Item-finding records:
(begin)

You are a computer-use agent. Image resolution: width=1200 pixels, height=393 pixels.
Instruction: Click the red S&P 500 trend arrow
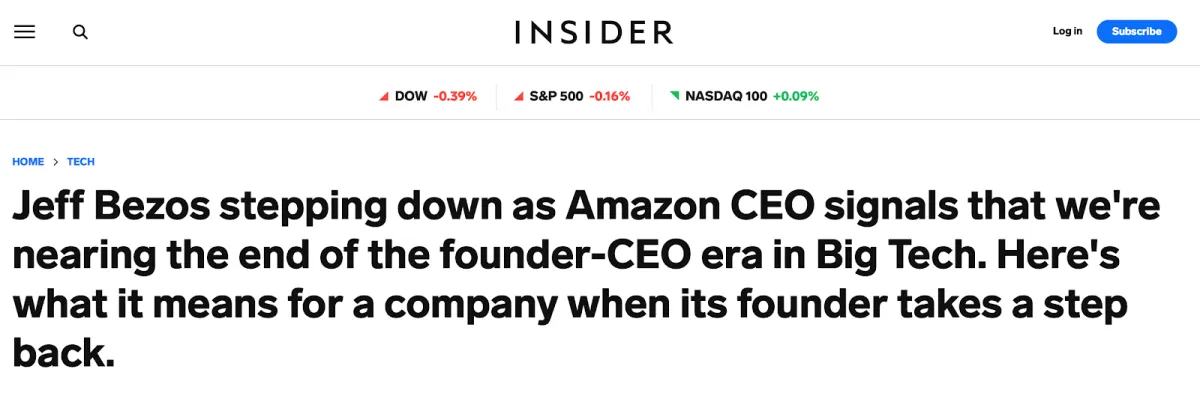[518, 97]
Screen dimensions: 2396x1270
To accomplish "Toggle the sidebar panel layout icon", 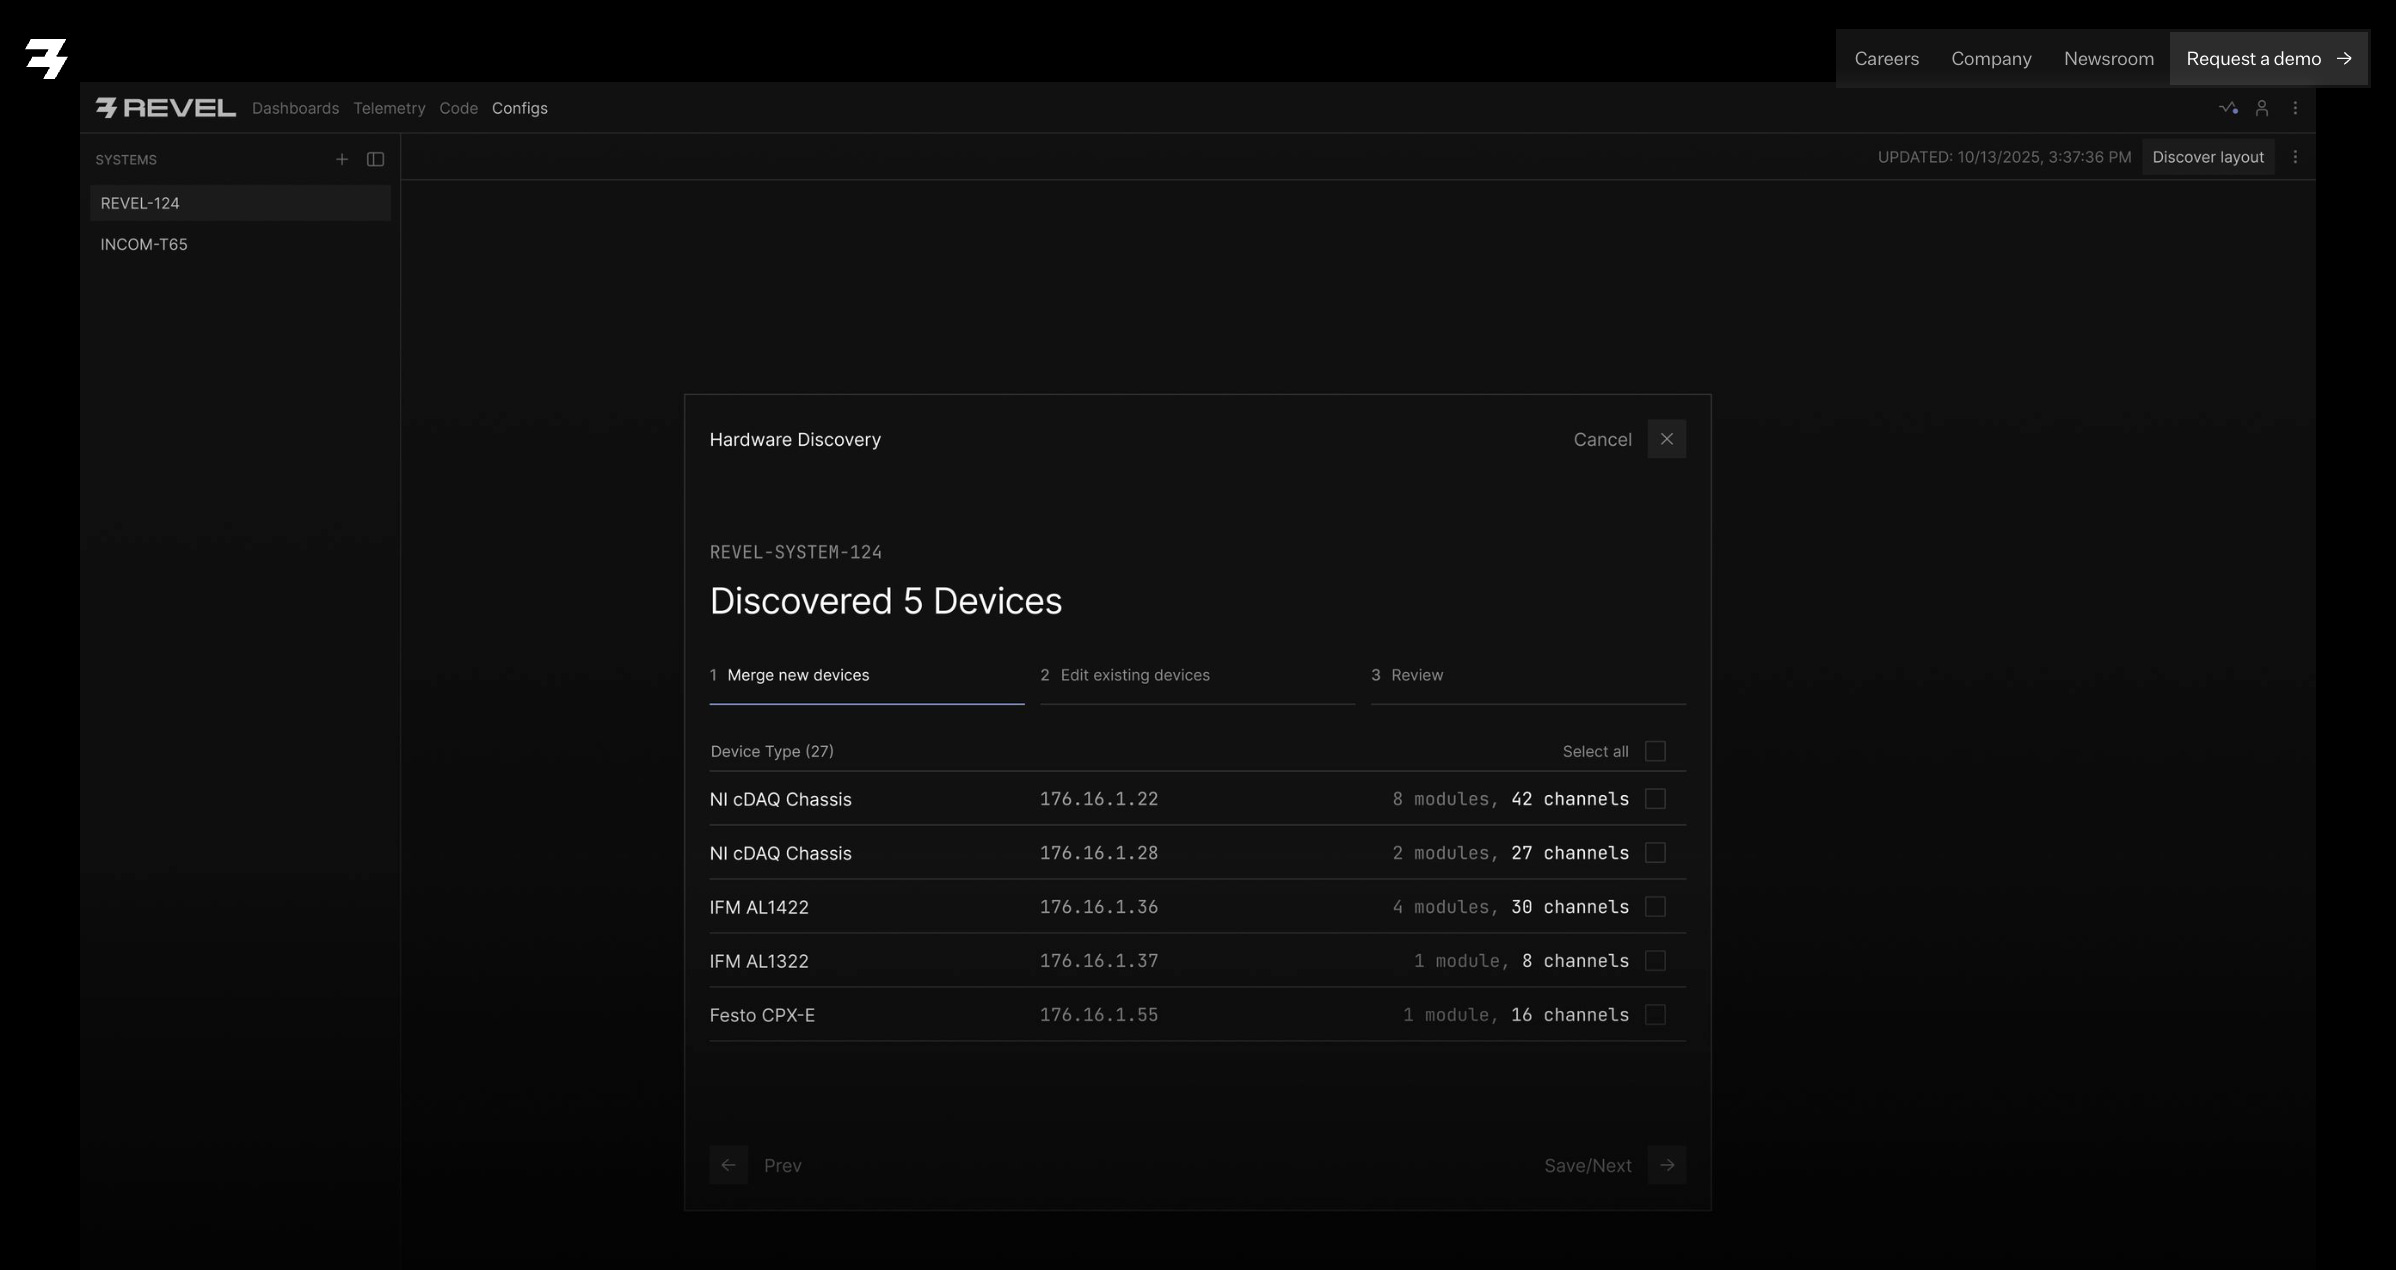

(end)

Write out every line of the records again, shifting each coordinate in the answers by adding 117 to it. Leave the pictures out.

You are a computer-use agent. Image resolution: width=1200 pixels, height=393 pixels.
Instruction: Click the red S&P 500 trend arrow
[635, 214]
Screen dimensions: 2396x1270
To accomplish "Toggle the sidebar panel layout icon", 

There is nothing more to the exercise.